(Stored items)

>>

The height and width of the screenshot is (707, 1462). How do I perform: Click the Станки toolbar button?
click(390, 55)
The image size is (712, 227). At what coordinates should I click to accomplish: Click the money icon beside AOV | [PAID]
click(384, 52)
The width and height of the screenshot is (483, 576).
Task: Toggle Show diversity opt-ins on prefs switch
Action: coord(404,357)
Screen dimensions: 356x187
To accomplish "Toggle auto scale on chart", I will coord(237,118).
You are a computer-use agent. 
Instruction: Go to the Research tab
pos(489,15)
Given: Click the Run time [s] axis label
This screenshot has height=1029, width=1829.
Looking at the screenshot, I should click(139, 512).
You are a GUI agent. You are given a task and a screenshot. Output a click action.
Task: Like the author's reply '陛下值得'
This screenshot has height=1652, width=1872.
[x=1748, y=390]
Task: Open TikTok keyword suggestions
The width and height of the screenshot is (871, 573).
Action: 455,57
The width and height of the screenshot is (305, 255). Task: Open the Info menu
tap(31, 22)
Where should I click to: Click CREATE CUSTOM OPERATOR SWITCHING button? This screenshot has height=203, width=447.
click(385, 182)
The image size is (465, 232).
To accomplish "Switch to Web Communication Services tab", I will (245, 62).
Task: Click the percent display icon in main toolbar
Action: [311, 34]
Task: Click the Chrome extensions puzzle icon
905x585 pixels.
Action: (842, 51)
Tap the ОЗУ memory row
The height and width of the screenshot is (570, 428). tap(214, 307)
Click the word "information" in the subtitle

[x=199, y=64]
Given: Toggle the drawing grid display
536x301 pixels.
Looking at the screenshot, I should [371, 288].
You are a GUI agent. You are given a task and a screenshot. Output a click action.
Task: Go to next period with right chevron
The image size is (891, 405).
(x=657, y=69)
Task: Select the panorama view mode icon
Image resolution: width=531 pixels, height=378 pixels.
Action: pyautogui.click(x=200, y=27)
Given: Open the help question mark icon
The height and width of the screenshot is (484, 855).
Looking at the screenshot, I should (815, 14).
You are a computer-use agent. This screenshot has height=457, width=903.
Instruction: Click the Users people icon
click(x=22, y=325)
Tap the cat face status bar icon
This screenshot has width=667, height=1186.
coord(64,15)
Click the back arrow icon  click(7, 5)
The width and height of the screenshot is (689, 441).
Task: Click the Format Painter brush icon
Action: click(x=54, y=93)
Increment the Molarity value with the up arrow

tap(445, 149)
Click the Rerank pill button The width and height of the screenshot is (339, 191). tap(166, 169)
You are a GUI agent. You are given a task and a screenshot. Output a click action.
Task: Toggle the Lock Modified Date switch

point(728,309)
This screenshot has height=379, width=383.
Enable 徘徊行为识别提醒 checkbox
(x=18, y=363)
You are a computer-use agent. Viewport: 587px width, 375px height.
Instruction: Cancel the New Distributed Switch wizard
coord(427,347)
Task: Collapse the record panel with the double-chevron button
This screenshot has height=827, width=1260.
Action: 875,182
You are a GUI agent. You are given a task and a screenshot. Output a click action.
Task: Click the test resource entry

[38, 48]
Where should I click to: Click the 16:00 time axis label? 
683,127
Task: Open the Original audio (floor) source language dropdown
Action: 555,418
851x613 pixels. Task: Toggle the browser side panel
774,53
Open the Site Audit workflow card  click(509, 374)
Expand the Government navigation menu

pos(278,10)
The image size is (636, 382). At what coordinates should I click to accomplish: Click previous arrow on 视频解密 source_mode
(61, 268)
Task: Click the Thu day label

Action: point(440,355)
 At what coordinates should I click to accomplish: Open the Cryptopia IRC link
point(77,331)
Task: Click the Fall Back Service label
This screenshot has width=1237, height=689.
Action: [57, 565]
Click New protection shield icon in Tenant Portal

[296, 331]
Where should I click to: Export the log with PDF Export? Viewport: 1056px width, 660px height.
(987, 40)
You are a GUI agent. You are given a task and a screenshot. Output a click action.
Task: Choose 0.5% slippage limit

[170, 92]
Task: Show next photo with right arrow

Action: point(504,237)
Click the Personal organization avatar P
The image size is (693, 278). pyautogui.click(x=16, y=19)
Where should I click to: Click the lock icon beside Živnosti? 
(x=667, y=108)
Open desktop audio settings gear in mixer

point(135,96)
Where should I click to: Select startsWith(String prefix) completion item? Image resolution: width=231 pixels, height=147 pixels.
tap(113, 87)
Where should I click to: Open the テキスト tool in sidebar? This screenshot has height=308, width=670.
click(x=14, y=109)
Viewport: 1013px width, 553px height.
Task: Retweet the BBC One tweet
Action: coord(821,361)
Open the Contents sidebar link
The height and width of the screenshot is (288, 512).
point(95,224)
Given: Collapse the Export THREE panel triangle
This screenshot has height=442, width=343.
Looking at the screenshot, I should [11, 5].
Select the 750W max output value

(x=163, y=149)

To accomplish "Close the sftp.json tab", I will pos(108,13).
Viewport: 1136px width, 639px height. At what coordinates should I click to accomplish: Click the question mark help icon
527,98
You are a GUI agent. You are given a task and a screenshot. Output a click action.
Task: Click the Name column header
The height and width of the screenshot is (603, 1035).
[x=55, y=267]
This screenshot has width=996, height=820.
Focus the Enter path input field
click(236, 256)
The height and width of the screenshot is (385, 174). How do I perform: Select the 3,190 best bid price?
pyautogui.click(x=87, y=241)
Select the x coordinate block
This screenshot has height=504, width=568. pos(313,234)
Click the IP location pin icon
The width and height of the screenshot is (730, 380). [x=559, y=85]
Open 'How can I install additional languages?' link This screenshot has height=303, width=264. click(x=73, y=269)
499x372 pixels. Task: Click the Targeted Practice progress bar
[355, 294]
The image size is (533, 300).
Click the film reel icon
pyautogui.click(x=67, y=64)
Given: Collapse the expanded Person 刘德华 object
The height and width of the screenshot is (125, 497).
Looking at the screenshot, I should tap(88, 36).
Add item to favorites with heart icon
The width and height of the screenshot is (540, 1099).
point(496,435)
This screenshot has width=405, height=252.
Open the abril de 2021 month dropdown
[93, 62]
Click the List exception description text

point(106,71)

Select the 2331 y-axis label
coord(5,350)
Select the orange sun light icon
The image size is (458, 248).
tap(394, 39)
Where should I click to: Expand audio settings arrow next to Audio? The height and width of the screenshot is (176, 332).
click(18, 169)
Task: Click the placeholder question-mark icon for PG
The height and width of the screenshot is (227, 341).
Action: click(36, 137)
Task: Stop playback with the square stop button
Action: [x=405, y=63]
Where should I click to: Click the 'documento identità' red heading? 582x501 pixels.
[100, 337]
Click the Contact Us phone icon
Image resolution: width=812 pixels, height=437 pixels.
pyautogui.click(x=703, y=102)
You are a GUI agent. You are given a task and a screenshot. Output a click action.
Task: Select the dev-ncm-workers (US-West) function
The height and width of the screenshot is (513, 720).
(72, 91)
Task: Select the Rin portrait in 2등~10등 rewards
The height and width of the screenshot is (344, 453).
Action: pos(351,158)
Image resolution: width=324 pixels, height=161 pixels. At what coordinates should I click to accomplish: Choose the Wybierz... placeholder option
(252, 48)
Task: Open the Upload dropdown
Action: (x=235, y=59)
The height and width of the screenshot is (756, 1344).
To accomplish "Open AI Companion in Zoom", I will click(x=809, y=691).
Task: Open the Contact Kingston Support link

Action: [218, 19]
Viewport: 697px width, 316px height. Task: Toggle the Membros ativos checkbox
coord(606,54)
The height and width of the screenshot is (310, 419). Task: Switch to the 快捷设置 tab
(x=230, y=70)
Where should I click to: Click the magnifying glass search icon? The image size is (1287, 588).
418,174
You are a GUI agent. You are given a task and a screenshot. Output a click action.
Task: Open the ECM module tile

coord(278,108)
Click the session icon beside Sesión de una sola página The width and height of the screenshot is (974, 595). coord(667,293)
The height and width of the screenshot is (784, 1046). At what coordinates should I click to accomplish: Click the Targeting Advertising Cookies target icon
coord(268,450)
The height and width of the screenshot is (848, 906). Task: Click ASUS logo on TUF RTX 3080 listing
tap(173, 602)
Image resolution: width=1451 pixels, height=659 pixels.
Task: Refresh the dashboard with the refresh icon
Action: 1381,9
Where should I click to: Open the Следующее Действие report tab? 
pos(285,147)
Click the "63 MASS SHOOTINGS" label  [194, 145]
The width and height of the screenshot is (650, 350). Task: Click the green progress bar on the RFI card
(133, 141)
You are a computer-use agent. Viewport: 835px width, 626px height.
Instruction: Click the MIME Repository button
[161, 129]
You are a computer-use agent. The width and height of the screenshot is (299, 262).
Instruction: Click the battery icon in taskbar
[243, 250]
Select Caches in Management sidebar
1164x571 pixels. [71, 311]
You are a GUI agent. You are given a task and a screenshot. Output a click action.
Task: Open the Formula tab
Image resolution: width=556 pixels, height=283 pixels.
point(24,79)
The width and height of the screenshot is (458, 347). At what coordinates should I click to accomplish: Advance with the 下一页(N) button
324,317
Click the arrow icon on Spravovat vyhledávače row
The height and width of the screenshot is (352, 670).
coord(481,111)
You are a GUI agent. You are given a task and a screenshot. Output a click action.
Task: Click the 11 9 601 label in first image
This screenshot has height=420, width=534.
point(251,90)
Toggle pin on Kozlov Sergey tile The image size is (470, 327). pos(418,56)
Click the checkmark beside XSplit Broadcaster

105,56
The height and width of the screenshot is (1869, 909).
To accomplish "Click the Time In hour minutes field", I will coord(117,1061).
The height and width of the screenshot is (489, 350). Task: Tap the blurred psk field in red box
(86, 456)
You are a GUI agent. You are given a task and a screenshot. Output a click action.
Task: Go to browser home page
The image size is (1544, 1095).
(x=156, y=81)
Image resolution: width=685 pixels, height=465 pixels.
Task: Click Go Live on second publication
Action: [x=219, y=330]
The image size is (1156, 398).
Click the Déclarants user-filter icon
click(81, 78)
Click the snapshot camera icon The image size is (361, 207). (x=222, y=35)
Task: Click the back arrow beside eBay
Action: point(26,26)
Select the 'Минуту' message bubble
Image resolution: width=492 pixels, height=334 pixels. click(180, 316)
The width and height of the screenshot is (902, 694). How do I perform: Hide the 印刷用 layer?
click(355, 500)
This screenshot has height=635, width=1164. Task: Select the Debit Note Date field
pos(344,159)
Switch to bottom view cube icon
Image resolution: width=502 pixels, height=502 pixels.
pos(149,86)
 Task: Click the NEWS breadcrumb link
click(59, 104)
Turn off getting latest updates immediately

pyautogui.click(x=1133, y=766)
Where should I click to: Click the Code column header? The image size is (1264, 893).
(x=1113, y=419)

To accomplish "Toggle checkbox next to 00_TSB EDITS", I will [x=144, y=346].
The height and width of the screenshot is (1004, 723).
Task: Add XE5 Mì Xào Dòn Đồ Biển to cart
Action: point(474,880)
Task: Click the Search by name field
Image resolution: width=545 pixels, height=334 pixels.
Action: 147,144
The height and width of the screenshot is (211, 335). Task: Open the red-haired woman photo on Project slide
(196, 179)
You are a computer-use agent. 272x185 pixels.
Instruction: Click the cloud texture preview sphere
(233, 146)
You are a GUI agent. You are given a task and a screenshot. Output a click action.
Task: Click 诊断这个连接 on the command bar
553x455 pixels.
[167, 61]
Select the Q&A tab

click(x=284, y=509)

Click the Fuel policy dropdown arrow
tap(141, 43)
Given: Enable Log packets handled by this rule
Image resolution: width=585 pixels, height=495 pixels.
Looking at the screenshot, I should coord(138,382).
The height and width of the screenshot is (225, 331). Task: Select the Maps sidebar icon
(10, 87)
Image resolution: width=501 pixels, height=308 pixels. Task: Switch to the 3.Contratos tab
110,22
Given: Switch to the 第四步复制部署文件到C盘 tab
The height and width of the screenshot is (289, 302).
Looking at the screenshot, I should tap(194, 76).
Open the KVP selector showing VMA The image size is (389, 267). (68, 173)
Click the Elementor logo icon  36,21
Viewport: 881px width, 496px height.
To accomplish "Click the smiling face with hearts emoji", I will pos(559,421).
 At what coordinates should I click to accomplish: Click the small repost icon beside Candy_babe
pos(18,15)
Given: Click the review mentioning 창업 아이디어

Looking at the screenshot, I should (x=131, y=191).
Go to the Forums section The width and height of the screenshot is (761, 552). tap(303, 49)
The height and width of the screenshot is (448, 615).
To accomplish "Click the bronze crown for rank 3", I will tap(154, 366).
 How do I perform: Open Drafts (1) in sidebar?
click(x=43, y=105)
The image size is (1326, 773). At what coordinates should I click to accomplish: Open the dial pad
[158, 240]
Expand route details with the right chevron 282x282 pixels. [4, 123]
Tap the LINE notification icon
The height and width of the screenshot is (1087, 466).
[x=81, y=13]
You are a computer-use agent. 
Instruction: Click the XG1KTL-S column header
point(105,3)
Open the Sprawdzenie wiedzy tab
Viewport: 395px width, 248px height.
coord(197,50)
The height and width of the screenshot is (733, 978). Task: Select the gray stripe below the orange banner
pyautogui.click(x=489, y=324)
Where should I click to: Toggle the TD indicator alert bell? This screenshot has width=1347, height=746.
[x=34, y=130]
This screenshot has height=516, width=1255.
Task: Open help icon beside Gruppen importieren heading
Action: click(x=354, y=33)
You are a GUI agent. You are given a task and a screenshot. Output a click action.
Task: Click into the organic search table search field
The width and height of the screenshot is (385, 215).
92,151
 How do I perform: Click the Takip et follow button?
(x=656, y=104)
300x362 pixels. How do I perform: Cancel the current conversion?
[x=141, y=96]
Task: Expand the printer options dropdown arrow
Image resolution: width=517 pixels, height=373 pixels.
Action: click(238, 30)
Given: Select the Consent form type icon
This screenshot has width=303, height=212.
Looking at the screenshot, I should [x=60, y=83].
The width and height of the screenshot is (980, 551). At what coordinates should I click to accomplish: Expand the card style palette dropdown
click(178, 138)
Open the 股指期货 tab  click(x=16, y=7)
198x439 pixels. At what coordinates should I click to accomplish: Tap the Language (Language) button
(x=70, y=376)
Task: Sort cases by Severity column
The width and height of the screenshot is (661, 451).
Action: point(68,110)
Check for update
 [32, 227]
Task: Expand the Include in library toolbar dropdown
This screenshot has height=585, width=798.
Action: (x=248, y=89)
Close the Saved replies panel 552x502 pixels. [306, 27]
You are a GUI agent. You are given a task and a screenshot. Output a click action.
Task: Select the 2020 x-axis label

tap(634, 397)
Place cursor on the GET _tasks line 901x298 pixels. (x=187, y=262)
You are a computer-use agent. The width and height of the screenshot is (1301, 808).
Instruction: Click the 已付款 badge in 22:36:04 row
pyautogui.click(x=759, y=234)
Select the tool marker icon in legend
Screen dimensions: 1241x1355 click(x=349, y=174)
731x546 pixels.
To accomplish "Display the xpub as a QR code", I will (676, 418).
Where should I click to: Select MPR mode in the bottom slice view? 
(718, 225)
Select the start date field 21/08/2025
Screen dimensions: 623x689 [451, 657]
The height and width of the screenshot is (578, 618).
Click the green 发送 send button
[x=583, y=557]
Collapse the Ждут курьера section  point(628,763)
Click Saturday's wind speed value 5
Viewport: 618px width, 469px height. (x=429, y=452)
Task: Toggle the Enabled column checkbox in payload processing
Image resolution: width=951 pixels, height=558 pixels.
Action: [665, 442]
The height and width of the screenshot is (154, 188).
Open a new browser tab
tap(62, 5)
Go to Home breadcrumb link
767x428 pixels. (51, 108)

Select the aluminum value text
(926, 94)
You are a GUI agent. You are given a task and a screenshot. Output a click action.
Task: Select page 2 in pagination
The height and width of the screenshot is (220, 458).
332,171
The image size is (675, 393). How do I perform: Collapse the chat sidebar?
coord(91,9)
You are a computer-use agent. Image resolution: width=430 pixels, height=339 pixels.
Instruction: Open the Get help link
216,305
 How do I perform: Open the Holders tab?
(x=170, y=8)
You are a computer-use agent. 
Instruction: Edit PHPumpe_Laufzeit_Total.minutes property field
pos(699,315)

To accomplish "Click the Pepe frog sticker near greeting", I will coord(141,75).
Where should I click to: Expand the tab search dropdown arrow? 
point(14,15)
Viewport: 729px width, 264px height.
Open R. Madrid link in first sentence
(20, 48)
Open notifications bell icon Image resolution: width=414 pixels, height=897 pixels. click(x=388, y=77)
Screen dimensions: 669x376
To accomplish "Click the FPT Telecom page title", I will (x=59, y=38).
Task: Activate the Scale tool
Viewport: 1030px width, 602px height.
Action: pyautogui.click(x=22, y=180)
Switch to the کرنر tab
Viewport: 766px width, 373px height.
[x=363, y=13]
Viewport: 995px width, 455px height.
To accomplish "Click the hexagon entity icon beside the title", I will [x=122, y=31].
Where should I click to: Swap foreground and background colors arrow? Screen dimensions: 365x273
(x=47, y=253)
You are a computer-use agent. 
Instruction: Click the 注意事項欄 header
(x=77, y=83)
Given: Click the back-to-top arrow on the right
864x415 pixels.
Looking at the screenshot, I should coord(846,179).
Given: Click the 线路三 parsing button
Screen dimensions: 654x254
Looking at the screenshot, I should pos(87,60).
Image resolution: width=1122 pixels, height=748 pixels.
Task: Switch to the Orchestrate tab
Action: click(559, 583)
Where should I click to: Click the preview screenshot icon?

<<

Quote every line of the records above, from the first down to the one holding "Task: Go to next period with right chevron", exactly as written.

Expected answer ->
The height and width of the screenshot is (707, 1462). How do I perform: Click the Станки toolbar button?
click(390, 55)
The image size is (712, 227). At what coordinates should I click to accomplish: Click the money icon beside AOV | [PAID]
click(384, 52)
The width and height of the screenshot is (483, 576).
Task: Toggle Show diversity opt-ins on prefs switch
Action: coord(404,357)
Screen dimensions: 356x187
To accomplish "Toggle auto scale on chart", I will coord(237,118).
You are a computer-use agent. 
Instruction: Go to the Research tab
pos(489,15)
Given: Click the Run time [s] axis label
This screenshot has height=1029, width=1829.
Looking at the screenshot, I should click(139, 512).
You are a GUI agent. You are given a task and a screenshot. Output a click action.
Task: Like the author's reply '陛下值得'
This screenshot has height=1652, width=1872.
[x=1748, y=390]
Task: Open TikTok keyword suggestions
The width and height of the screenshot is (871, 573).
Action: 455,57
The width and height of the screenshot is (305, 255). Task: Open the Info menu
tap(31, 22)
Where should I click to: Click CREATE CUSTOM OPERATOR SWITCHING button? This screenshot has height=203, width=447.
click(385, 182)
The image size is (465, 232).
To accomplish "Switch to Web Communication Services tab", I will (245, 62).
Task: Click the percent display icon in main toolbar
Action: [311, 34]
Task: Click the Chrome extensions puzzle icon
905x585 pixels.
Action: (842, 51)
Tap the ОЗУ memory row
The height and width of the screenshot is (570, 428). tap(214, 307)
Click the word "information" in the subtitle

[x=199, y=64]
Given: Toggle the drawing grid display
536x301 pixels.
Looking at the screenshot, I should [371, 288].
You are a GUI agent. You are given a task and a screenshot. Output a click action.
Task: Go to next period with right chevron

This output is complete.